Required action – All entries are to be printed again exactly, with their images omitted.
*** Opening Data to process ***
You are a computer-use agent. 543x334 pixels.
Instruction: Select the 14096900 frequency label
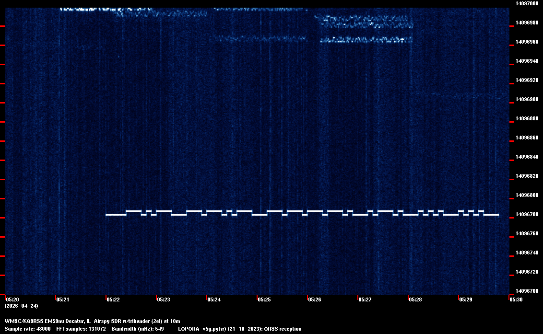pos(527,99)
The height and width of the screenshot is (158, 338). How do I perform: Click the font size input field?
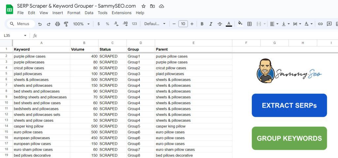(x=183, y=24)
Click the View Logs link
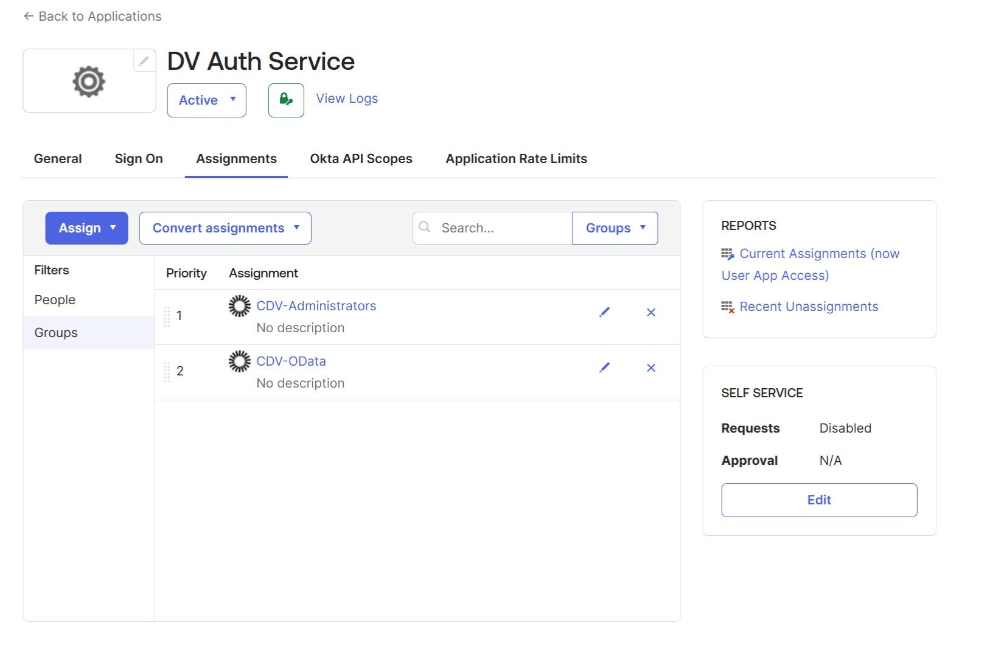Viewport: 990px width, 651px height. [347, 99]
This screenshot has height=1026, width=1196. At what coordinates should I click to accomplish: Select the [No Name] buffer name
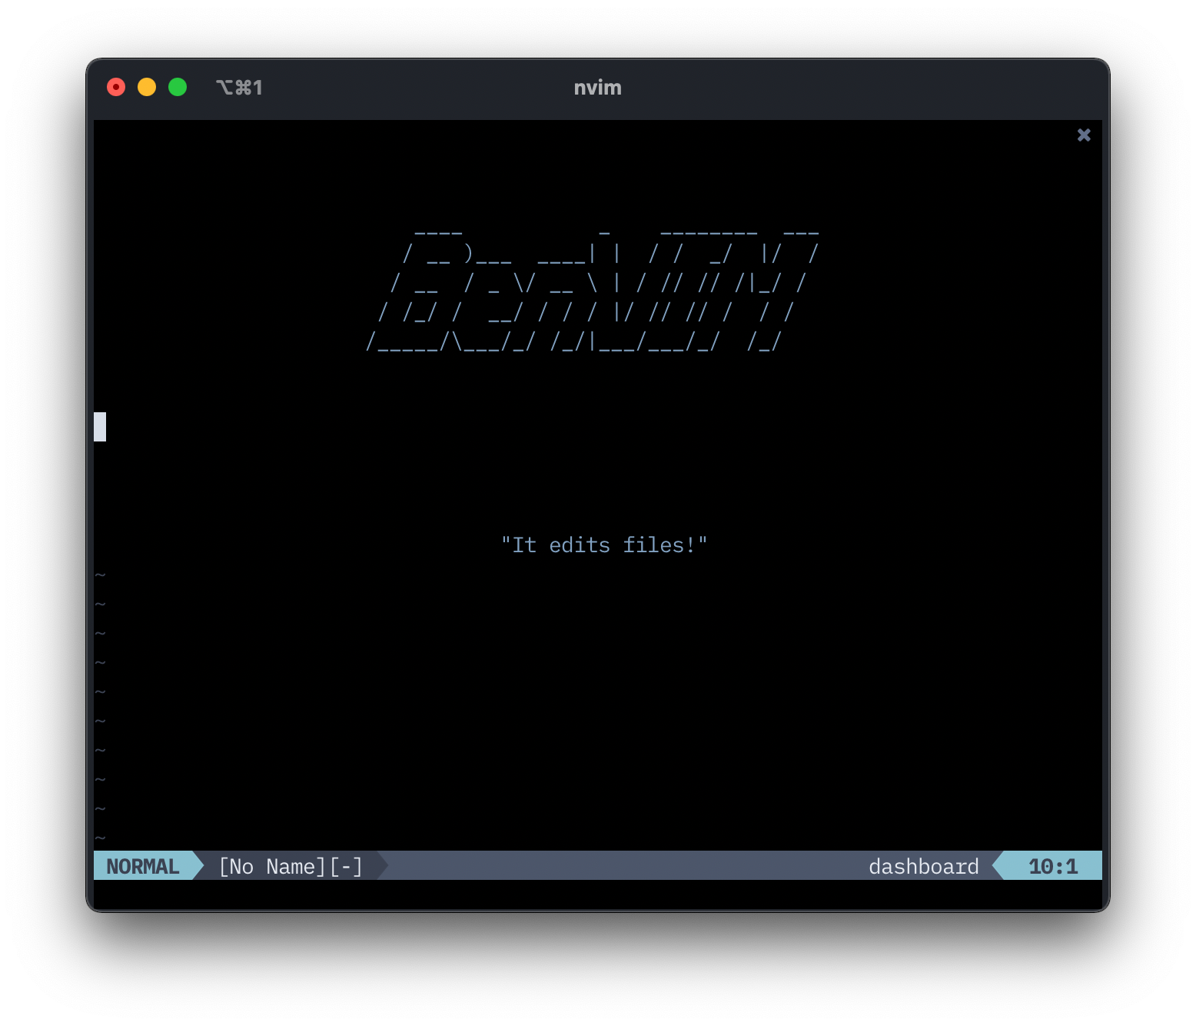click(x=272, y=867)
*** Closing Data to process ***
Task solution –
You are a computer-use agent. 543x334 pixels.
Instruction: Select the 14096900 frequency label
pos(527,99)
The height and width of the screenshot is (158, 338). How do I perform: Click the font size input field?
(x=183, y=24)
Click the View Logs link
Viewport: 990px width, 651px height. [347, 99]
This screenshot has height=1026, width=1196. At what coordinates should I click to accomplish: Select the [No Name] buffer name
click(x=272, y=867)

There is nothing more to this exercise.